REQUIREMENT
For the entries below, return the line holding "400x514 pixels. How" together with all lines after it, unchanged, and leave every picture out.

Stored data:
- - -

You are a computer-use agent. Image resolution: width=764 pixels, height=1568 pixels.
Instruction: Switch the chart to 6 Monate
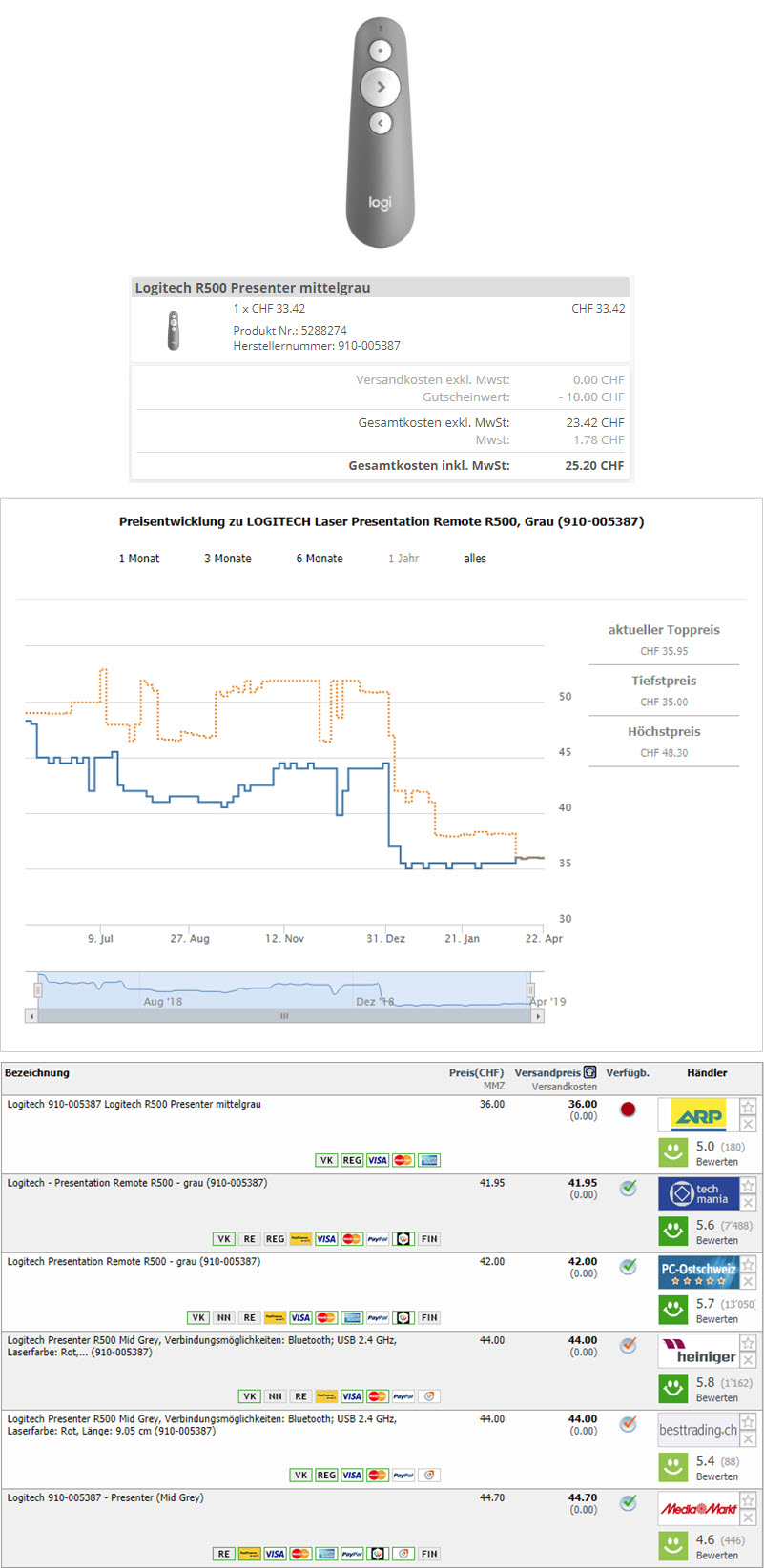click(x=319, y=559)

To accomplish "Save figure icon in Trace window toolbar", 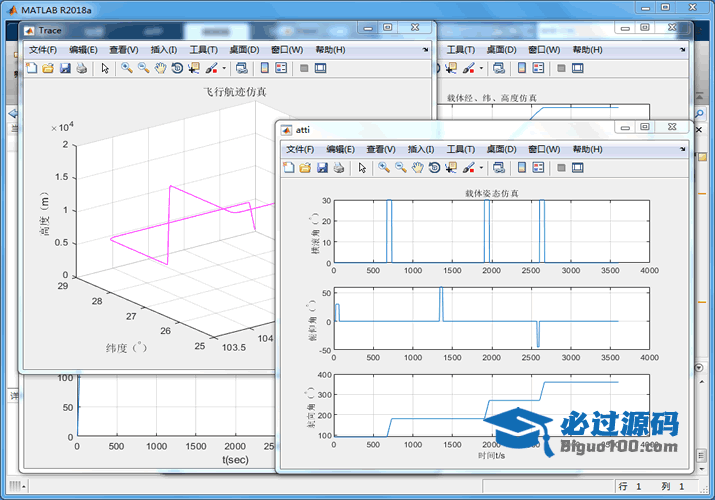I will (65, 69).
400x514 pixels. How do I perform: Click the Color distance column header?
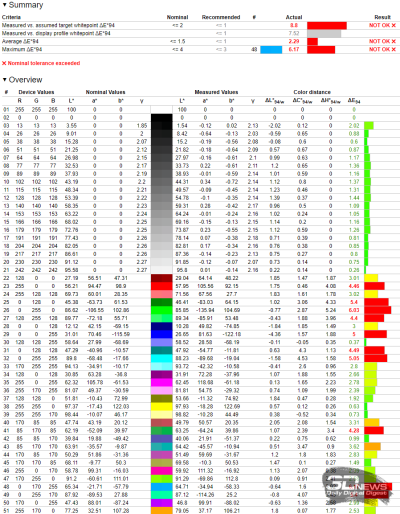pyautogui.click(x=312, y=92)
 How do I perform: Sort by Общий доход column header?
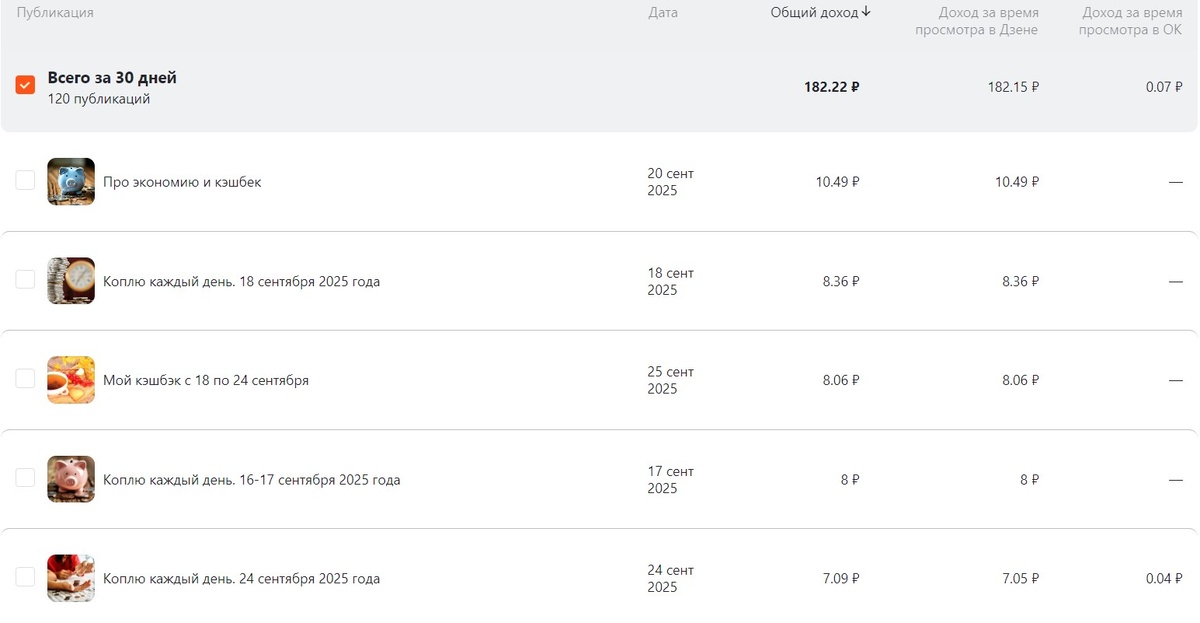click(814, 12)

- - -

WRITTEN SOLUTION
400x514 pixels. How do I perform: Click the Color distance column header?
pyautogui.click(x=312, y=92)
 How do I perform: Sort by Общий доход column header?
click(814, 12)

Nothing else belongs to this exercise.